К 1970-м годам окончательно исчезают коммерческие фаговые препараты, большая фарма полностью переключается на антибиотики. Ими лечили всё, даже — совершенно бесполезно — вирусные заболевания. К 1980-м антибиотики настолько хорошо справлялись с инфекциями, что фармацевтические компании постоянно увеличивали темпы их производства, игнорируя другие пути терапии и вместе с тем выделяя недостаточно финансирования на разработку новых антибактериальных препаратов. Совокупность всех этих факторов (от устаревших лекарственных форм до неправильного их применения) и привела нас к тому, что бактерии стали устойчивыми к антибиотикам. Возникли суперинфекции, которые не поддаются лечению обычными лекарствами. Более того, ученые ищут новый путь, новое вещество, изучают его, хранят в секрете от бактерий и всё равно находят микроба, который уже устойчив к этому открытию. Более 35 000 смертей в год происходят из-за таких супермикробов. Необходимо разрабатывать новые вещества, которые, например, будут по-особому нарушать метаболизм бактерий, или искать новые, хорошо забытые старые, пути решений. Так, к началу 2000-х исследователи вновь вспомнили о бактериофагах и концепте фаговой терапии.
К 2021 году опубликованы данные об успешных случаях лечения больных с суперинфекциями: выздоровление от некротического панкреатита, очищение инфицированных трансплантатов, лечение пневмоний. Параллельные исследования in vitro тоже показывают эффективность этого метода. И всё же до сих пор недостаточно исследований для окончательной легализации бактериофагов: неизвестно, существуют ли бактерии, устойчивые к заражению фагами, как организм человека будет реагировать на вирус (или его остатки) уже после терапии и много других нюансов, связанных с сопутствующими процессами.
В целом в России сейчас зарегистрировано более десяти фаговых препаратов для применения в разных формах. Существуют даже косметические гели с фагами.
В остальном мире применение бактериофагов в медицине в той или иной степени допускается. Прямо сейчас проходят несколько глобальных клинических испытаний фаговых препаратов против синегнойной и кишечной палочек, и, вероятно, по их окончании такие препараты будут одобрены к применению. Пока же фаги применяют в пищевой промышленности и в ветеринарии.
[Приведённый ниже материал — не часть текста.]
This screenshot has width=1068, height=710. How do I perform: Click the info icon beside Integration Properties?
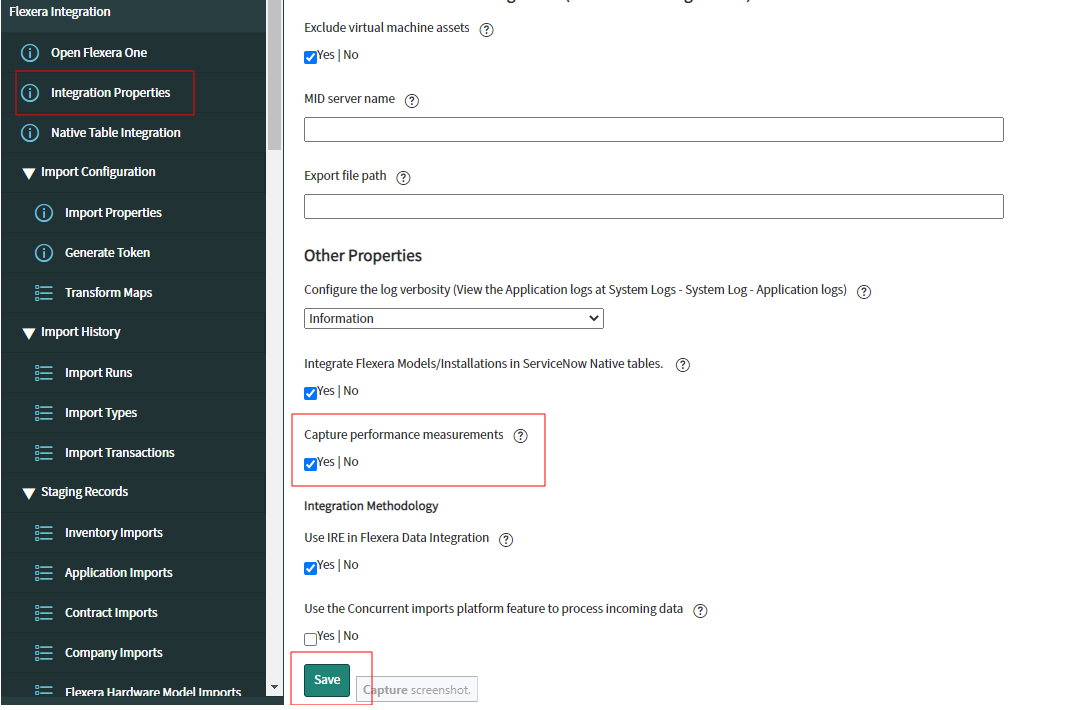[x=28, y=92]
Другое дело, что бактериофаги могут послужить ученым и в другом ключе. Например, их можно использовать как переносчиков необходимых генов, в частности для редактирования генома бактерии. Цель — не просто уничтожить бактерию, а нарушить в ней гены устойчивости к антибиотикам. Раствор таких фагов можно наносить на поверхности в больницах, чтобы избежать появления суперинфекций. А в 2018 году исследователям Джорджу Смиту и Грегу Уинтеру было присуждено 2/3 Нобелевской премии по химии за метод изучения белковых и ДНК-белковых взаимодействий с помощью бактериофагов. Благодаря быстрому копированию фагов можно встроить в них любую генетическую последовательность, размножить ее хоть до миллиона копий и изучить, как станет меняться и она, и белки, которые ее мутировавшие копии будут кодировать. И, разумеется, фаги могут быть отличным индикатором жизнеспособности бактерий — ведь существовать они могут только в живых клетках.